## [Task item]
Retype exactly the lines from the one that contains "Open stage 6 count at console link" through the end of the listing, both included, but not the pictures.

## [Material for this task]
|---|
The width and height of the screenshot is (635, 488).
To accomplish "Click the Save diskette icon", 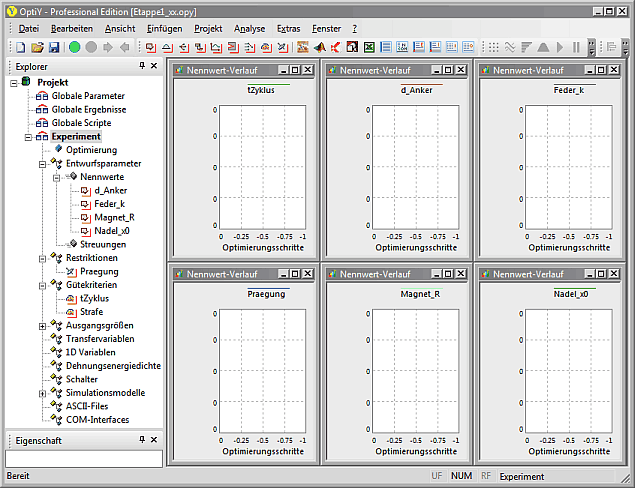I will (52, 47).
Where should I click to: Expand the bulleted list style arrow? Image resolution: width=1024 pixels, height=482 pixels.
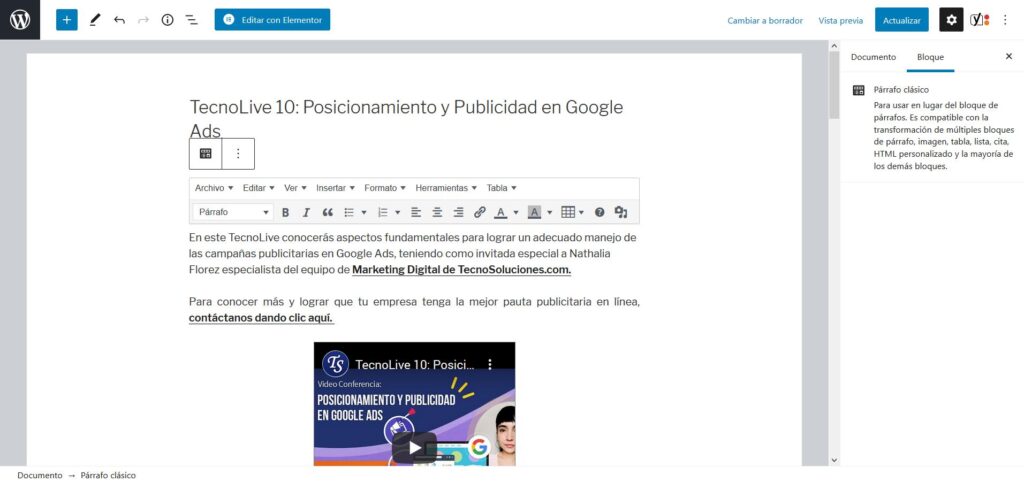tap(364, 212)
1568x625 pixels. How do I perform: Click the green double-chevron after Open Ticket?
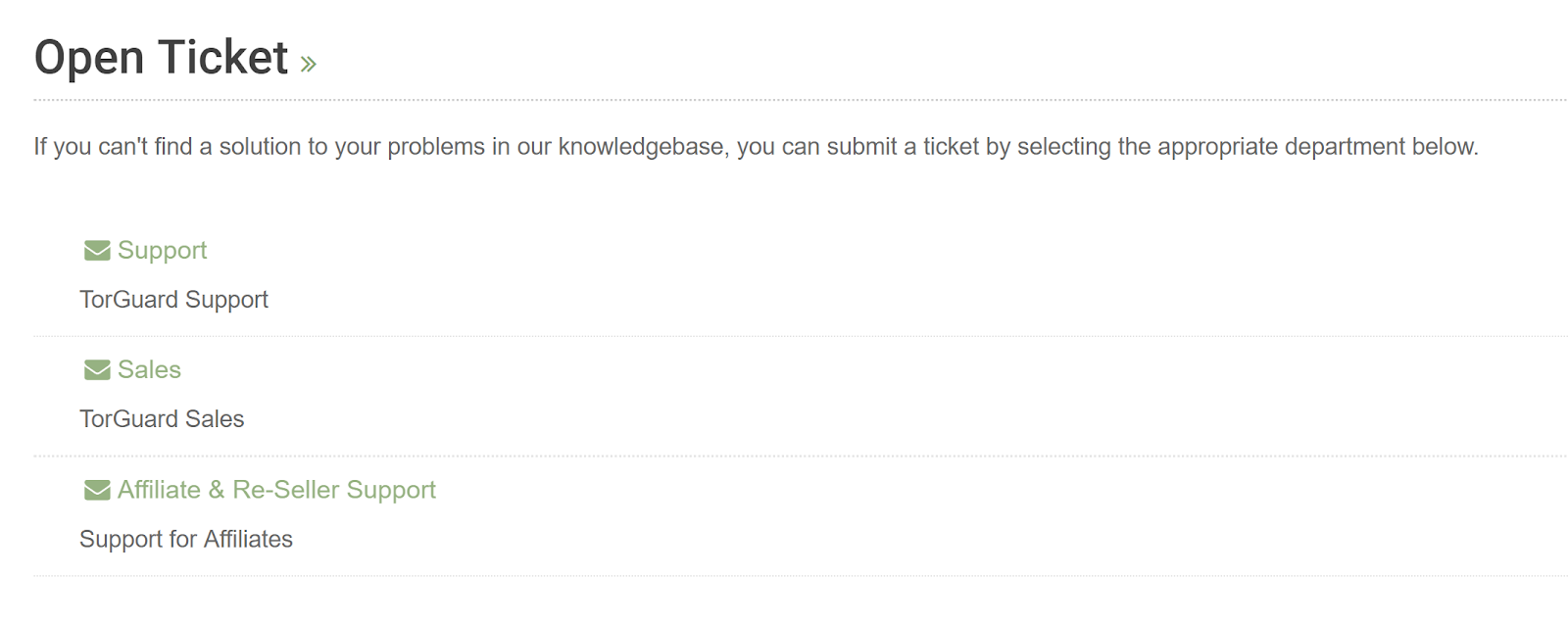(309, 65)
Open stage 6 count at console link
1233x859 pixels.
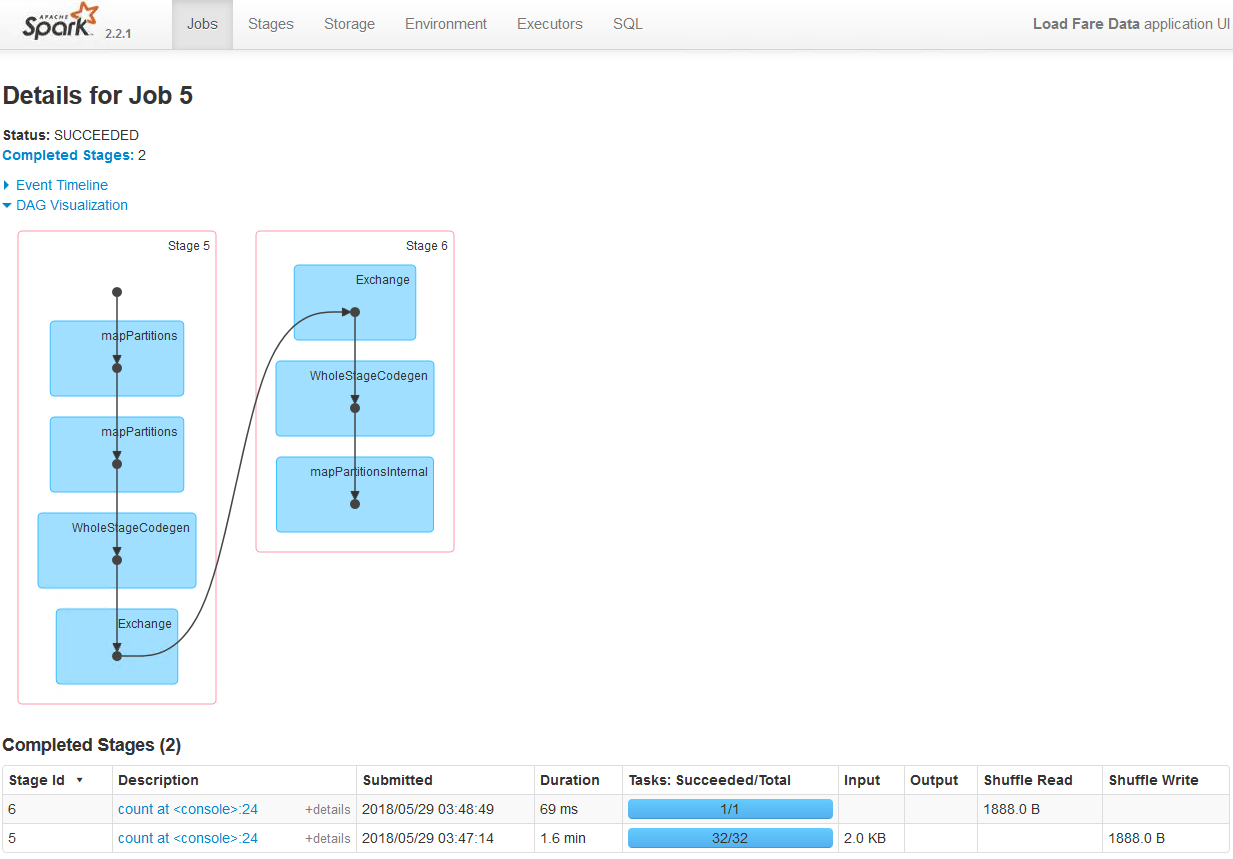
|---|
## [Reply to the task]
Open stage 6 count at console link
1233x859 pixels.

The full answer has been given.